What the task requires
Without omitting anything, retype the data that follows.

Data shown
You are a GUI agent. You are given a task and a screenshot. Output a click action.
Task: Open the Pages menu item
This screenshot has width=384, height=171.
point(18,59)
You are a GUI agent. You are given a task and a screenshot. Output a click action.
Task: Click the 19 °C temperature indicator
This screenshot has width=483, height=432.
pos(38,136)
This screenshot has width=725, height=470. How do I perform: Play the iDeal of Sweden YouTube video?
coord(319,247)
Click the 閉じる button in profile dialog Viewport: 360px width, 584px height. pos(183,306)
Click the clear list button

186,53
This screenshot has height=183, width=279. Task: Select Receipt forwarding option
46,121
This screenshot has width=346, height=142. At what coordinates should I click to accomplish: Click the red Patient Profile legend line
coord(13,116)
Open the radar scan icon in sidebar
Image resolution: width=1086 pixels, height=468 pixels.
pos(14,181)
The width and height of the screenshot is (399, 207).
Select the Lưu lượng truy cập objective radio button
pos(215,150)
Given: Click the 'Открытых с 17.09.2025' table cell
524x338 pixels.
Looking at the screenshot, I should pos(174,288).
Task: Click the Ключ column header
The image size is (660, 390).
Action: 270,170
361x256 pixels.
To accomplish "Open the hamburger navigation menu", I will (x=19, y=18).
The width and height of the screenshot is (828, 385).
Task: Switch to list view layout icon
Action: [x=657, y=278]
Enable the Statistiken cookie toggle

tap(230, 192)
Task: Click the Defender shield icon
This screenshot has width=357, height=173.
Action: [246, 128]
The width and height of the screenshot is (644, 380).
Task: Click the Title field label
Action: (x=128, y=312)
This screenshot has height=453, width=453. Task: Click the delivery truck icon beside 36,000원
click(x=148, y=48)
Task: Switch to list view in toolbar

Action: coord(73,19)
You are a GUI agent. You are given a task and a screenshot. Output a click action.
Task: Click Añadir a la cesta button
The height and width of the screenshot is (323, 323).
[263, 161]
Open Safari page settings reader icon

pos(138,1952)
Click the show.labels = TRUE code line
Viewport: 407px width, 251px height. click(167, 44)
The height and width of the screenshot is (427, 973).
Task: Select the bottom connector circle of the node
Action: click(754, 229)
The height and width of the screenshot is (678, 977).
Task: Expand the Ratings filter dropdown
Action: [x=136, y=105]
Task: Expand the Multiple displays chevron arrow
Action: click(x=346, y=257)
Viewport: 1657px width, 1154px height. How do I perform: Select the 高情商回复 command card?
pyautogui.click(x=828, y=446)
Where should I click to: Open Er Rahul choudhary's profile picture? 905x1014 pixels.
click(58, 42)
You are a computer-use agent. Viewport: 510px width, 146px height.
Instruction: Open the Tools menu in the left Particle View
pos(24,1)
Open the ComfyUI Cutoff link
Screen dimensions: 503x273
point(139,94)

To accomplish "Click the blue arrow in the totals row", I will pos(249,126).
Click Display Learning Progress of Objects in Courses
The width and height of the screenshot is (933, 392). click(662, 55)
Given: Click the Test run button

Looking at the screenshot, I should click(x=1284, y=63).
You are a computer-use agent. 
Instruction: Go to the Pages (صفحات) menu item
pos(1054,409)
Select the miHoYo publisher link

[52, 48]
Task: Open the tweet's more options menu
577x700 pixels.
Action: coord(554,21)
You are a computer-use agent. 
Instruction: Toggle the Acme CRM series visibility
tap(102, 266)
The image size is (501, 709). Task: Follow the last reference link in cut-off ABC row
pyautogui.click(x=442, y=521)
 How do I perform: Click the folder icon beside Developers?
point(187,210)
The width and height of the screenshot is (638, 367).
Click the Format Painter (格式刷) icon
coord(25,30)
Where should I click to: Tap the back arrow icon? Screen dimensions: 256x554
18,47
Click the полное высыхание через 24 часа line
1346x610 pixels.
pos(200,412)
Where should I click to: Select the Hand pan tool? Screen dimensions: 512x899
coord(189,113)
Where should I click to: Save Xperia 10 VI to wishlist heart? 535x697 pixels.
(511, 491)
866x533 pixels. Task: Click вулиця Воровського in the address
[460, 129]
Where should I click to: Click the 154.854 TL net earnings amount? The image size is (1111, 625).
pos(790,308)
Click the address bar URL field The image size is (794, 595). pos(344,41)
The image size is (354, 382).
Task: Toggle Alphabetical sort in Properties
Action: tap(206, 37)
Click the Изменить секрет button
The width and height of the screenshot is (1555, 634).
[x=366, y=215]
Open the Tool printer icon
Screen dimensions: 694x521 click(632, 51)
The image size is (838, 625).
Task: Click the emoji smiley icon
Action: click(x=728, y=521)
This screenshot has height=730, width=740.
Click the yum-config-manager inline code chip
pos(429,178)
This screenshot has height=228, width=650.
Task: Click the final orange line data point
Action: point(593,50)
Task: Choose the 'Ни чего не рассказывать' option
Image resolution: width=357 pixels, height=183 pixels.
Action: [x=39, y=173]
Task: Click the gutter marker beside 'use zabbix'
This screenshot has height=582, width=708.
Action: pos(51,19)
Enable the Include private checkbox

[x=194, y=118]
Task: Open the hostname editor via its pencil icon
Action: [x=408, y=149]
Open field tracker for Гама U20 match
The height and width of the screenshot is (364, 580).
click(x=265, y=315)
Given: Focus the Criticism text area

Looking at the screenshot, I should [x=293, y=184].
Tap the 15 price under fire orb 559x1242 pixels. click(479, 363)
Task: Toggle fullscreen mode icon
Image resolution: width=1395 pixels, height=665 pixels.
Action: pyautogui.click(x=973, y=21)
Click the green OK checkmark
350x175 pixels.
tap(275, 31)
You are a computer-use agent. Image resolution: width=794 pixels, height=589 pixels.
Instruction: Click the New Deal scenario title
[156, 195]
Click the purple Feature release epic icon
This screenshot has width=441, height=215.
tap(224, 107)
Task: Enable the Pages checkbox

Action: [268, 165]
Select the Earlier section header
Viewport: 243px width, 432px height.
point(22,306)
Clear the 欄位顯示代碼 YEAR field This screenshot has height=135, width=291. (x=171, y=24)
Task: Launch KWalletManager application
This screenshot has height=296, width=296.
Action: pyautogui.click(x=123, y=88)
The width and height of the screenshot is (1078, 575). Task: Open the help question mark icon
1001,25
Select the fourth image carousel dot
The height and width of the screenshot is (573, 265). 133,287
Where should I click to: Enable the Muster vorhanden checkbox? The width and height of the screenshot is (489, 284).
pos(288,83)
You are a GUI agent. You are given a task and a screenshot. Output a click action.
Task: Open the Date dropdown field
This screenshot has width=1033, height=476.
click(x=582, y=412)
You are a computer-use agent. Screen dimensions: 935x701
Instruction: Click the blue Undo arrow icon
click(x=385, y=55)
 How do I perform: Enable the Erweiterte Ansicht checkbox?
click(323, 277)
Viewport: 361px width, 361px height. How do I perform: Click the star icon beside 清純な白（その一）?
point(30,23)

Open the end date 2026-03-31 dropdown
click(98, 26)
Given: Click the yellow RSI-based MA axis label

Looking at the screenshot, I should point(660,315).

Problem solution
You are a GUI agent. You are given a task and a screenshot. Output a click action.
Task: Open the Pages menu item
This screenshot has width=384, height=171.
point(18,59)
You are a GUI agent. You are given a task and a screenshot. Output a click action.
Task: Click the 19 °C temperature indicator
This screenshot has width=483, height=432.
pos(38,136)
This screenshot has width=725, height=470. How do I perform: Play the iDeal of Sweden YouTube video?
coord(319,247)
Click the 閉じる button in profile dialog Viewport: 360px width, 584px height. pos(183,306)
Click the clear list button

186,53
This screenshot has height=183, width=279. Task: Select Receipt forwarding option
46,121
This screenshot has width=346, height=142. At what coordinates should I click to accomplish: Click the red Patient Profile legend line
coord(13,116)
Open the radar scan icon in sidebar
Image resolution: width=1086 pixels, height=468 pixels.
pos(14,181)
The width and height of the screenshot is (399, 207).
Select the Lưu lượng truy cập objective radio button
pos(215,150)
Given: Click the 'Открытых с 17.09.2025' table cell
524x338 pixels.
Looking at the screenshot, I should pos(174,288).
Task: Click the Ключ column header
The image size is (660, 390).
Action: 270,170
361x256 pixels.
To accomplish "Open the hamburger navigation menu", I will (x=19, y=18).
The width and height of the screenshot is (828, 385).
Task: Switch to list view layout icon
Action: [x=657, y=278]
Enable the Statistiken cookie toggle

tap(230, 192)
Task: Click the Defender shield icon
This screenshot has width=357, height=173.
Action: [246, 128]
The width and height of the screenshot is (644, 380).
Task: Click the Title field label
Action: (x=128, y=312)
This screenshot has height=453, width=453. Task: Click the delivery truck icon beside 36,000원
click(x=148, y=48)
Task: Switch to list view in toolbar

Action: coord(73,19)
You are a GUI agent. You are given a task and a screenshot. Output a click action.
Task: Click Añadir a la cesta button
The height and width of the screenshot is (323, 323).
[263, 161]
Open Safari page settings reader icon

pos(138,1952)
Click the show.labels = TRUE code line
Viewport: 407px width, 251px height. click(167, 44)
The height and width of the screenshot is (427, 973).
Task: Select the bottom connector circle of the node
Action: click(754, 229)
The height and width of the screenshot is (678, 977).
Task: Expand the Ratings filter dropdown
Action: [x=136, y=105]
Task: Expand the Multiple displays chevron arrow
Action: click(x=346, y=257)
Viewport: 1657px width, 1154px height. How do I perform: Select the 高情商回复 command card?
pyautogui.click(x=828, y=446)
Where should I click to: Open Er Rahul choudhary's profile picture? 905x1014 pixels.
click(58, 42)
You are a computer-use agent. Viewport: 510px width, 146px height.
Instruction: Open the Tools menu in the left Particle View
pos(24,1)
Open the ComfyUI Cutoff link
Screen dimensions: 503x273
point(139,94)

To accomplish "Click the blue arrow in the totals row", I will pos(249,126).
Click Display Learning Progress of Objects in Courses
The width and height of the screenshot is (933, 392). click(662, 55)
Given: Click the Test run button

Looking at the screenshot, I should click(x=1284, y=63).
You are a computer-use agent. 
Instruction: Go to the Pages (صفحات) menu item
pos(1054,409)
Select the miHoYo publisher link

[52, 48]
Task: Open the tweet's more options menu
577x700 pixels.
Action: coord(554,21)
You are a computer-use agent. 
Instruction: Toggle the Acme CRM series visibility
tap(102, 266)
The image size is (501, 709). Task: Follow the last reference link in cut-off ABC row
pyautogui.click(x=442, y=521)
 How do I perform: Click the folder icon beside Developers?
point(187,210)
The width and height of the screenshot is (638, 367).
Click the Format Painter (格式刷) icon
coord(25,30)
Where should I click to: Tap the back arrow icon? Screen dimensions: 256x554
18,47
Click the полное высыхание через 24 часа line
1346x610 pixels.
pos(200,412)
Where should I click to: Select the Hand pan tool? Screen dimensions: 512x899
coord(189,113)
Where should I click to: Save Xperia 10 VI to wishlist heart? 535x697 pixels.
(511, 491)
866x533 pixels. Task: Click вулиця Воровського in the address
[460, 129]
Where should I click to: Click the 154.854 TL net earnings amount? The image size is (1111, 625).
pos(790,308)
Click the address bar URL field The image size is (794, 595). pos(344,41)
The image size is (354, 382).
Task: Toggle Alphabetical sort in Properties
Action: tap(206, 37)
Click the Изменить секрет button
The width and height of the screenshot is (1555, 634).
[x=366, y=215]
Open the Tool printer icon
Screen dimensions: 694x521 click(632, 51)
The image size is (838, 625).
Task: Click the emoji smiley icon
Action: click(x=728, y=521)
This screenshot has height=730, width=740.
Click the yum-config-manager inline code chip
pos(429,178)
This screenshot has height=228, width=650.
Task: Click the final orange line data point
Action: point(593,50)
Task: Choose the 'Ни чего не рассказывать' option
Image resolution: width=357 pixels, height=183 pixels.
Action: [x=39, y=173]
Task: Click the gutter marker beside 'use zabbix'
This screenshot has height=582, width=708.
Action: pos(51,19)
Enable the Include private checkbox

[x=194, y=118]
Task: Open the hostname editor via its pencil icon
Action: [x=408, y=149]
Open field tracker for Гама U20 match
The height and width of the screenshot is (364, 580).
click(x=265, y=315)
Given: Focus the Criticism text area

Looking at the screenshot, I should [x=293, y=184].
Tap the 15 price under fire orb 559x1242 pixels. click(479, 363)
Task: Toggle fullscreen mode icon
Image resolution: width=1395 pixels, height=665 pixels.
Action: pyautogui.click(x=973, y=21)
Click the green OK checkmark
350x175 pixels.
tap(275, 31)
You are a computer-use agent. Image resolution: width=794 pixels, height=589 pixels.
Instruction: Click the New Deal scenario title
[156, 195]
Click the purple Feature release epic icon
This screenshot has width=441, height=215.
tap(224, 107)
Task: Enable the Pages checkbox

Action: [268, 165]
Select the Earlier section header
Viewport: 243px width, 432px height.
point(22,306)
Clear the 欄位顯示代碼 YEAR field This screenshot has height=135, width=291. (x=171, y=24)
Task: Launch KWalletManager application
This screenshot has height=296, width=296.
Action: pyautogui.click(x=123, y=88)
The width and height of the screenshot is (1078, 575). Task: Open the help question mark icon
1001,25
Select the fourth image carousel dot
The height and width of the screenshot is (573, 265). 133,287
Where should I click to: Enable the Muster vorhanden checkbox? The width and height of the screenshot is (489, 284).
pos(288,83)
You are a GUI agent. You are given a task and a screenshot. Output a click action.
Task: Open the Date dropdown field
This screenshot has width=1033, height=476.
click(x=582, y=412)
You are a computer-use agent. Screen dimensions: 935x701
Instruction: Click the blue Undo arrow icon
click(x=385, y=55)
 How do I perform: Enable the Erweiterte Ansicht checkbox?
click(323, 277)
Viewport: 361px width, 361px height. How do I perform: Click the star icon beside 清純な白（その一）?
point(30,23)

Open the end date 2026-03-31 dropdown
click(98, 26)
Given: Click the yellow RSI-based MA axis label

Looking at the screenshot, I should point(660,315).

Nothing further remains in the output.